Part of the reasoning behind this possibility is the idea of increasing the attractiveness of investments in companies´ share capital. Traditionally, companies can distribute profits once a year, generally in the beginning of the year. However, most jurisdictions allow companies to proceed with the distribution of future profits, although they also set out certain requirements to do this.
In Macau, Section 432-A authorises the distribution of advances on account of profits of the fiscal year provided that: (i) the articles of association establishes this possibility, (ii) the advance is proposed by the board of directors, (iii) a mid-term balance is elaborated, (iv) the mid-term balance demonstrates the existence, at the time of its elaboration, of amounts available for distribution, (v) the mid-term balance is certified by an auditor or an audit firm, (vi) the supervisory board or the sole supervisor expresses a favourable opinion, (vii) the amounts distributed as advances do not exceed half of the amounts available for distribution and, (viii) there is only one advance per fiscal year and only in the second half of the fiscal year. Companies generally face four common problems when proceeding with advances.
Competence
The first problem normally faced by companies is to know who is the corporate body competent to resolve the advance and if there are limitations to this competence.
Section 432-A follows the general rule that the corporate body competent to resolve matters regarding distribution of profits is the shareholders general meeting (Section 100 of the Commercial Code). However, the competence of the general meeting to resolve the distribution of advances on account of profits is subject to a proposal of the board of directors and previous approval by the supervisory board. This means the board of directors must, at their own discretion, propose to the shareholders the execution of an advance and terms of the same, together with the supervisory board or sole supervisor favourable opinion. The shareholders can either accept or reject the proposal, but not modify it.

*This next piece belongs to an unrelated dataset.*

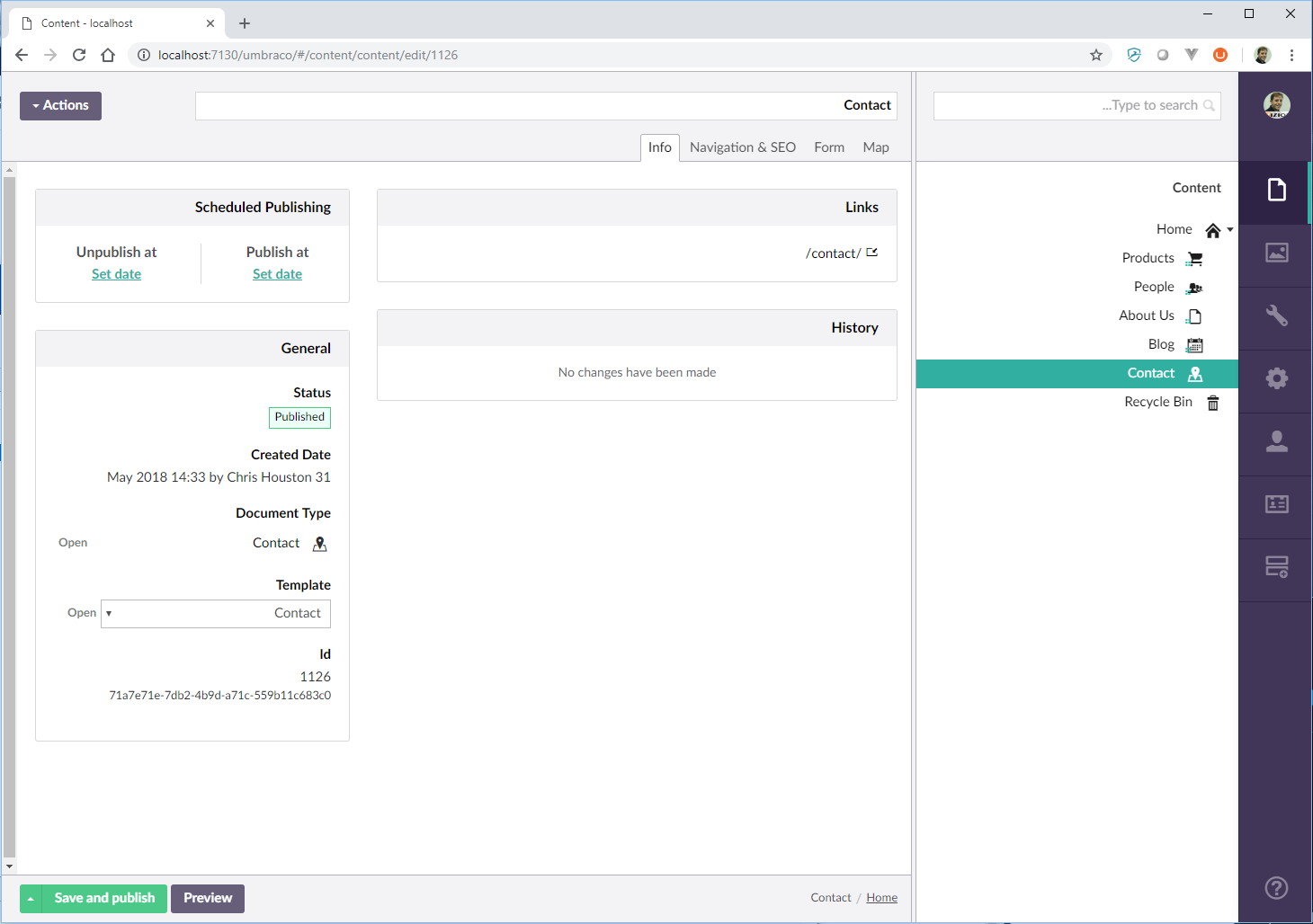
Task: Open the Members section id-card icon
Action: click(1276, 504)
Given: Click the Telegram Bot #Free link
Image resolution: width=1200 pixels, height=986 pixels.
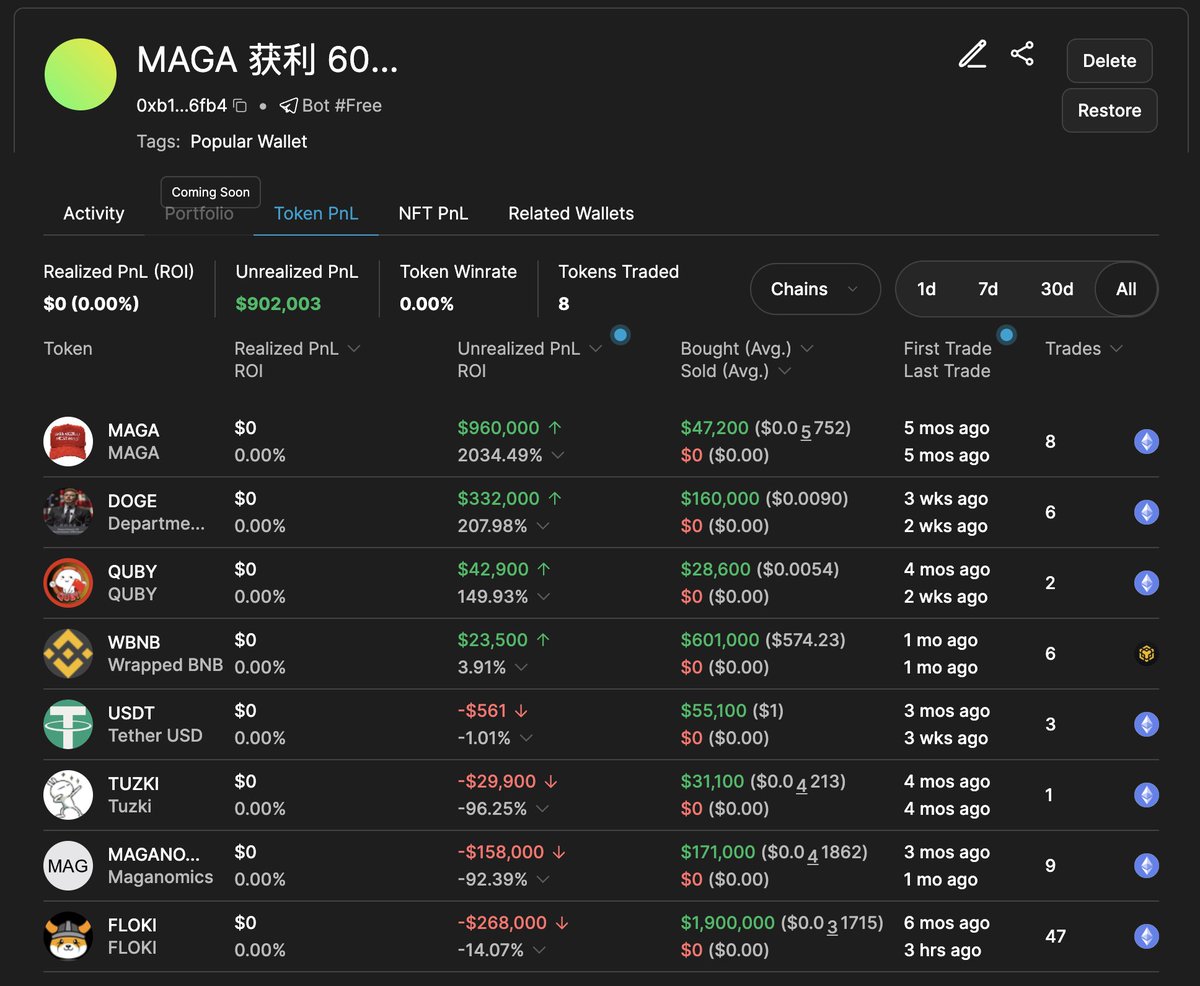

Profits that can be advanced
The second problem companies face when resolving the distribution of advances is the meaning of profits. What can be considered as profits for the purposes of this Section?
Two simple observations can answer this question. First, one can only advance future profits. Past profits that were not distributed cannot be advanced but, only distributed. Second, subparagraph b) of paragraph 1 of Section 432-A specifically states that the mid-term balance should take into account, when demonstrating the existence of amounts available for distribution, the results recorded during the elapsed period of the fiscal year of the advance. Therefore the profits available for advances are the ones recorded in the fiscal year of the advance.
However, not all the profit of the fiscal year can be paid in advance to shareholders. In fact, Section 432-A establishes two limitations. First, the amounts considered available in the mid-term balance must respect the imperative rule that the advance can only take place if after its execution the company´s net worth does not become inferior to the sum of the aggregate amount of share capital, legal and mandatory statutory reserves. Second, only half of the amount considered available in the mid-term balance can be distributed as advances on account of profits.
The mid-term balance
The third problem faced by companies concerns the mid-term balance deadline.
The law determines that it must be executed within 30 days, but does not make clear the date from which it starts counting. Attending to the letter of the Law, the mid-term balance must be drafted up to 30 days prior to the shareholders resolution. Although the solution is not optimal – it creates time constrains to the resolution – is the most adequate according to the letter of the Law.
Lack of profits
The last problem we will address is the legal consequences for the verification, on the annual accounts, of the inexistence of profits and/or the existence of losses.
The answer to the question of whether the shareholders have to refund the company in case there are no profits at the end of the fiscal year is surely one of the main concerns of shareholders and is a perfectly understandable concern. The answer is that they are unlikely to have to make a refund.
The Commercial Code protects shareholders that have received amounts from the company as profits, determining that shareholders do not have to return amounts received in breach of the law if they did not know of the irregularity and, according to the circumstances, did not have an obligation to know of it. Since the advance is proposed by the board of directors, with the favourable opinion of the supervisory board, it is unlikely that the shareholders will be forced to return the amounts received to the company.